PROBLEM SET -
[1] Answer these from the text on UEFI event logs:
(a) Which TPM PCRs do the logged measurement events cover?
(b) Which hash algorithm does UEFI typically use to make its event logs?
(c) Apart from some IMA measurements, when do TPM measurements update?
[2] Name every hash algorithm the text on UEFI event logs mentions.
[3] Carry on the text about UEFI event logs from its last sentence.

· 10/25/2024 ·
Unified Extensible Firmware Interface (UEFI) event logs
Modern UEFI firmware triggers system integrity measurements during the boot sequence. These measurements are stored in event logs and can be consumed by Intel® Trust Authority during remote attestation. These logs include the individual measurement events for TPM PCRs 0-7 that were extended when the system booted.
Note
UEFI generates event logs using the hash algorithm set by the UEFI author, typically SHA-256. For UEFI event log replays to work correctly, the same algorithm must be enabled in the TPM PCR banks. Support for different TPM PCR banks differs by OEM. Some manufacturers allow multiple PCR banks to be enabled at the same time, while others only allow a single PCR bank to be enabled. Where possible, Intel recommends enabling all PCR banks on the TPM, as this will generally ensure that the PCR bank matching the event log algorithm is always available. Where this is not possible, check the UEFI event log at /sys/firmware/security/tpm0/binary_bios_measurements and use the hash length of the event measurements to determine the algorithm in use by your system's UEFI (16 bytes for SHA-1, 32 bytes for SHA-256, and 48 bytes for SHA-384).
Also note that the pcr_slections setting in the config.json configuration file defines the PCR bank that the attestation client CLI will use. This must match the algorith used for any event logs, so that the attestation client CLI picks the correct PCR bank for use in the event log replay.
When measurements change
PCR values change at system boot when firmware, the bootloader, OS kernel, or other changes are made.
However, TPM measurements (except some IMA measurements) only update on system reboot. If you update the OS kernel, the new kernel will not be measured until reboot. UEFI logs are part of boot-time integrity attestation, not run-time.
Sample appraisal policy to verify Secure Boot is active
This sample appraisal policy asserts that Secure Boot is enabled, as well as verifying chain-of-trust requirements.

SUPPLIED RECORDS -

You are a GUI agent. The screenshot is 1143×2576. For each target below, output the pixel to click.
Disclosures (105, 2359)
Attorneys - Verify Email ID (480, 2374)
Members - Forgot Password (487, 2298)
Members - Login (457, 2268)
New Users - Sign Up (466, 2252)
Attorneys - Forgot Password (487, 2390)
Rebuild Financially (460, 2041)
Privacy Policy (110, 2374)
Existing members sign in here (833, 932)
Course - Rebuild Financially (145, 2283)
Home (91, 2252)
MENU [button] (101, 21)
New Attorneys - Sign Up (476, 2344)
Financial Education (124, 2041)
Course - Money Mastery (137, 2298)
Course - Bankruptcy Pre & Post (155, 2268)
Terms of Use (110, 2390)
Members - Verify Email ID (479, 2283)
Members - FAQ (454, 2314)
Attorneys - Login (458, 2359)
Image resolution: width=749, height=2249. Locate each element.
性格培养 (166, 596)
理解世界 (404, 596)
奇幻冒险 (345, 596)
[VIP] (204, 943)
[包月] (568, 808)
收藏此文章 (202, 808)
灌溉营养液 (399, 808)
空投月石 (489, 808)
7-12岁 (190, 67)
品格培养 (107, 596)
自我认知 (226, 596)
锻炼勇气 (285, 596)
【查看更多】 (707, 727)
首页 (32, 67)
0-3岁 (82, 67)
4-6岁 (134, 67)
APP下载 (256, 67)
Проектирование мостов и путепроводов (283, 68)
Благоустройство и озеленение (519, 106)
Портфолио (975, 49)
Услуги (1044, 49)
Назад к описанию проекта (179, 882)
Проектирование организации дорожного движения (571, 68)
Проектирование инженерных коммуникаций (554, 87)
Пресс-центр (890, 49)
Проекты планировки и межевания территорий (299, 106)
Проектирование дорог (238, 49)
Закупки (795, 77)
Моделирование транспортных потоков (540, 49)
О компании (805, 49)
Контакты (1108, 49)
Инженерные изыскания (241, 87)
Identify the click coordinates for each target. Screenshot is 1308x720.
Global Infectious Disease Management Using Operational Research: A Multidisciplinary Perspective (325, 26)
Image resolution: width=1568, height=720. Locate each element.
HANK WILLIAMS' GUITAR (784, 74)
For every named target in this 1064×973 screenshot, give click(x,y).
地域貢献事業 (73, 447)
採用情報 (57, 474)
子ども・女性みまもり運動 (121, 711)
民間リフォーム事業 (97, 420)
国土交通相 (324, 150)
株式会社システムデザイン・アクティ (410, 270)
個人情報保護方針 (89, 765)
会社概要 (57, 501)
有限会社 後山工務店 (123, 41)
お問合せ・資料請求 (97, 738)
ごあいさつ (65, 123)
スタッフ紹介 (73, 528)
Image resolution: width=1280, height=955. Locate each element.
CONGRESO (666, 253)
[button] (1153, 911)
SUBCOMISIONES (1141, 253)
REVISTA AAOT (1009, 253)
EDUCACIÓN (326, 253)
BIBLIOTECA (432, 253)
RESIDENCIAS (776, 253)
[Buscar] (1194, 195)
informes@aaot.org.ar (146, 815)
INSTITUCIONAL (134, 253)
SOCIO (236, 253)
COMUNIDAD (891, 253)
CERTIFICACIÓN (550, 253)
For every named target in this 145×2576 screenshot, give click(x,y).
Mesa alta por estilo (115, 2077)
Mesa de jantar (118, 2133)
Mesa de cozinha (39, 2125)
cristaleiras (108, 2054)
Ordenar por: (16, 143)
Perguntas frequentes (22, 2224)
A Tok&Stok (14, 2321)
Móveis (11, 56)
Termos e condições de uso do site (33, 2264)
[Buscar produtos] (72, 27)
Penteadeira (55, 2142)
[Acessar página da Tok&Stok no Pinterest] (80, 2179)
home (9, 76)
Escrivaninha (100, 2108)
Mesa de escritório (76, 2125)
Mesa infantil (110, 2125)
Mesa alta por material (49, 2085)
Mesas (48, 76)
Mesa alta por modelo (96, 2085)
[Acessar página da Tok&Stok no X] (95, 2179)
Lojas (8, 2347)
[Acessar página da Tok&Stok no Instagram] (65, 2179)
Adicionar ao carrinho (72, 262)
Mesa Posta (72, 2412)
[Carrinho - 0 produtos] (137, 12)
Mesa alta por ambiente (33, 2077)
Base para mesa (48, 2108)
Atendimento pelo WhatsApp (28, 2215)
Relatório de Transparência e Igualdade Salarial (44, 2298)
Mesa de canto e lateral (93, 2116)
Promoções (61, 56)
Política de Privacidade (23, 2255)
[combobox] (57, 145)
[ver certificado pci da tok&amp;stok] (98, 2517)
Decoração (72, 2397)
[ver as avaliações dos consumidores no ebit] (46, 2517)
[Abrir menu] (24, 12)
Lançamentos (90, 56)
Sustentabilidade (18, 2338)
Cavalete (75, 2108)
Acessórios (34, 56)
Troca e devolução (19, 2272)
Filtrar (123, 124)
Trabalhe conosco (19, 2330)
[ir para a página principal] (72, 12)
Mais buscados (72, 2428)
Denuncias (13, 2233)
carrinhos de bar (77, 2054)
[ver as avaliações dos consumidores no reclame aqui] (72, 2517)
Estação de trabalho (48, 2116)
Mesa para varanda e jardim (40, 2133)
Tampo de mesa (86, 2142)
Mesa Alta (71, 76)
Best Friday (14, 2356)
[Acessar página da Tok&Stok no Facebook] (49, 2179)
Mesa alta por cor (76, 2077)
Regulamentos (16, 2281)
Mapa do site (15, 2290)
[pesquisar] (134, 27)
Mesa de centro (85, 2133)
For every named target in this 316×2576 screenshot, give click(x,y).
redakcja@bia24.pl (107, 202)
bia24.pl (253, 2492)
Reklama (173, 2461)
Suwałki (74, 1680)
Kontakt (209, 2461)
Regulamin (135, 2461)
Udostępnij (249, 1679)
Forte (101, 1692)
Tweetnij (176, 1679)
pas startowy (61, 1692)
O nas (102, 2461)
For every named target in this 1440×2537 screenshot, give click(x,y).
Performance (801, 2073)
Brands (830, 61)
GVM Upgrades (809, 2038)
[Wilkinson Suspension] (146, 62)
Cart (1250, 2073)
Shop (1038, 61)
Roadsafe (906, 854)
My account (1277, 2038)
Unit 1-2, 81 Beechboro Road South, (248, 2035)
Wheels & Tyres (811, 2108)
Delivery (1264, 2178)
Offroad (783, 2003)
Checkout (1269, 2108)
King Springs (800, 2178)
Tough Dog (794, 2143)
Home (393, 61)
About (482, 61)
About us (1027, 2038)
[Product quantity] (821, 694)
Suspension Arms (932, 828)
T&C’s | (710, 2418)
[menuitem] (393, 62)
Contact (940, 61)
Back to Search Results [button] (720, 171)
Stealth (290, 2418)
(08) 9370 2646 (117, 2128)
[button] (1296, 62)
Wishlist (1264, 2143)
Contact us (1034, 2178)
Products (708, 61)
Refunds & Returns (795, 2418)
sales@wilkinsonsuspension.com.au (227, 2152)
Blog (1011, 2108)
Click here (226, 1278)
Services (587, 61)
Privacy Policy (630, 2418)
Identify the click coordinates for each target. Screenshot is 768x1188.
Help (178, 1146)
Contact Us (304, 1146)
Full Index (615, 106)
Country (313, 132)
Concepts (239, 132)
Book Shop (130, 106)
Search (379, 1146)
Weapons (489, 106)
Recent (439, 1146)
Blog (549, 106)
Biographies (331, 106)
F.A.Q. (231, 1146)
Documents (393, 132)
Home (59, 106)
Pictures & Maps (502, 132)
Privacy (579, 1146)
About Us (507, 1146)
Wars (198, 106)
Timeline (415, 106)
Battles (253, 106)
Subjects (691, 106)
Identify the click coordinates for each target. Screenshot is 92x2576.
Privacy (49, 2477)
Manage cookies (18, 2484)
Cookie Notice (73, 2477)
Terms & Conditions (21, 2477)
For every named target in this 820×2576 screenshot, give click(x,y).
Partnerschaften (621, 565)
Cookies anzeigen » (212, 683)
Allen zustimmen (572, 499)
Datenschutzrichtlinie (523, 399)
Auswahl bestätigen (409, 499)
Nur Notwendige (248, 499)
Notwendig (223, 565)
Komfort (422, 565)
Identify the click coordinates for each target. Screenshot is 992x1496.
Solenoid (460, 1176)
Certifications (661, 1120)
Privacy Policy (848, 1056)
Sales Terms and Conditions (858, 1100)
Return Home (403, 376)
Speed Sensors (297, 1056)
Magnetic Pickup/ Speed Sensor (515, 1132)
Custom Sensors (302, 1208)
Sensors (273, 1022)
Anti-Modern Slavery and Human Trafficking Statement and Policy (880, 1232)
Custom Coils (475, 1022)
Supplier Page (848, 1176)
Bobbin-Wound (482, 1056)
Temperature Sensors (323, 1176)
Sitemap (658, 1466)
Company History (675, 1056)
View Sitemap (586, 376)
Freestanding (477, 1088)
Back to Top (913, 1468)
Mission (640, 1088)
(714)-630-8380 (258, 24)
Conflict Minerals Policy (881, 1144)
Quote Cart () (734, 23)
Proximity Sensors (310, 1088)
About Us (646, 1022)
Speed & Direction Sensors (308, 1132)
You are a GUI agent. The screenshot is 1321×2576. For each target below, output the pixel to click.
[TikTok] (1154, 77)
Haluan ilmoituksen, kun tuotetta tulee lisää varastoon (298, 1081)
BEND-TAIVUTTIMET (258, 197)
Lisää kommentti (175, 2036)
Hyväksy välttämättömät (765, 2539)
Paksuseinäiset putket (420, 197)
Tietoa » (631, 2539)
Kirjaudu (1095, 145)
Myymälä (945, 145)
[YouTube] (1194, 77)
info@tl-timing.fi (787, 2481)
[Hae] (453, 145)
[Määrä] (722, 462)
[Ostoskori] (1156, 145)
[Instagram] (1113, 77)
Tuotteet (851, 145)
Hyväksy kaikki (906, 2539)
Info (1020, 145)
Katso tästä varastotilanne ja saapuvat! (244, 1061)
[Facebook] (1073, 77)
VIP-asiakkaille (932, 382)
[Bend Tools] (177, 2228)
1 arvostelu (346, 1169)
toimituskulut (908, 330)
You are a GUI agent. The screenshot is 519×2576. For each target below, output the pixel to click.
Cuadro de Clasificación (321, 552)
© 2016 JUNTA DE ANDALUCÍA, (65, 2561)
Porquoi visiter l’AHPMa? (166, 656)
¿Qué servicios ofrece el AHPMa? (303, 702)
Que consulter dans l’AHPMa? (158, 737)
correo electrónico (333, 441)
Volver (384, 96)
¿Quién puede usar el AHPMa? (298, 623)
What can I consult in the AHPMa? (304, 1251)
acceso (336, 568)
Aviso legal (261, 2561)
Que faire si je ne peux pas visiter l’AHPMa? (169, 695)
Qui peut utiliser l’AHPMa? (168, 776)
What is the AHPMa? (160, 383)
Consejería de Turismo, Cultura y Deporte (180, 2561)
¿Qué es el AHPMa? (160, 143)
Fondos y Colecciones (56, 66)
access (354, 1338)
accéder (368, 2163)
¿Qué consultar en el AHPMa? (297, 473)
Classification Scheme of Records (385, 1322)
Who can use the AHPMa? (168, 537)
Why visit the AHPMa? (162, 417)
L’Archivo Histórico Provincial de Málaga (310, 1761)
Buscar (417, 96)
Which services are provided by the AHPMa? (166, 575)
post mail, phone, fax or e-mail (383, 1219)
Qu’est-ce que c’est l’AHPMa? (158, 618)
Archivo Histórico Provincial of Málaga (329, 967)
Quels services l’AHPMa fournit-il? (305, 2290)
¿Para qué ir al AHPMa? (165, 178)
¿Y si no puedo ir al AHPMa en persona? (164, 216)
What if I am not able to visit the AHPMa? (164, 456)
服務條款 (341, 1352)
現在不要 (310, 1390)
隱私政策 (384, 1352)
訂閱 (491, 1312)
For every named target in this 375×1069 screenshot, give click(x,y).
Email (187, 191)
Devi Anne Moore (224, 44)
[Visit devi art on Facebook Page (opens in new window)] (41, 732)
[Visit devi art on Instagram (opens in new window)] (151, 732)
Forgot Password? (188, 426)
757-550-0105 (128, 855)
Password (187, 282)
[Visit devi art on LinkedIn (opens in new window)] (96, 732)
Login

TASK-BY-TASK OUTPUTS -
[1]
(a) PCRs 0-7.
(b) SHA-256.
(c) Only on system reboot.

[2] SHA-256, SHA-1, SHA-384

[3]
tdx.tdx_mrtd measurement: this is a measurement from the Azure confidential VM trust domain. This requires Intel® Trust Domain Extensions (Intel® TDX) and is unique to this version of the trust domain from Azure, and may change if Azure performs an update. The purpose of including this measurement in policy is to verify that the attester (the confidential VM) is a legitimate Azure confidential VM with Intel TDX. This proves that we're using the vTPM version we expect, because Azure links their vTPM implementation with Intel TDX. Effectively this means that the "root" of our chain of trust is Intel TDX.
evlog := input.tpm.uefi_event_logs[_]: The notation [_] tells the policy to iterate over all elements in the event logs claim.
evlog.index == 7: Tells the policy to verify that the PCR index for this event is 7. The measurement event for the Secure Boot enablement setting is extended to PCR7.
evlog.type_name == "EV_EFI_VARIABLE_DRIVER_CONFIG": This is the name of the measurement event.
evlog.details.unicode_name == "SecureBoot": This is the unicode name of the measurement event, and this is how we verify that we're looking at the Secure Boot enablement boolean.
evlog.details.variable_data == "AQ==": This is hexadecimal for True, so we are asserting that the SecureBoot state must be enabled.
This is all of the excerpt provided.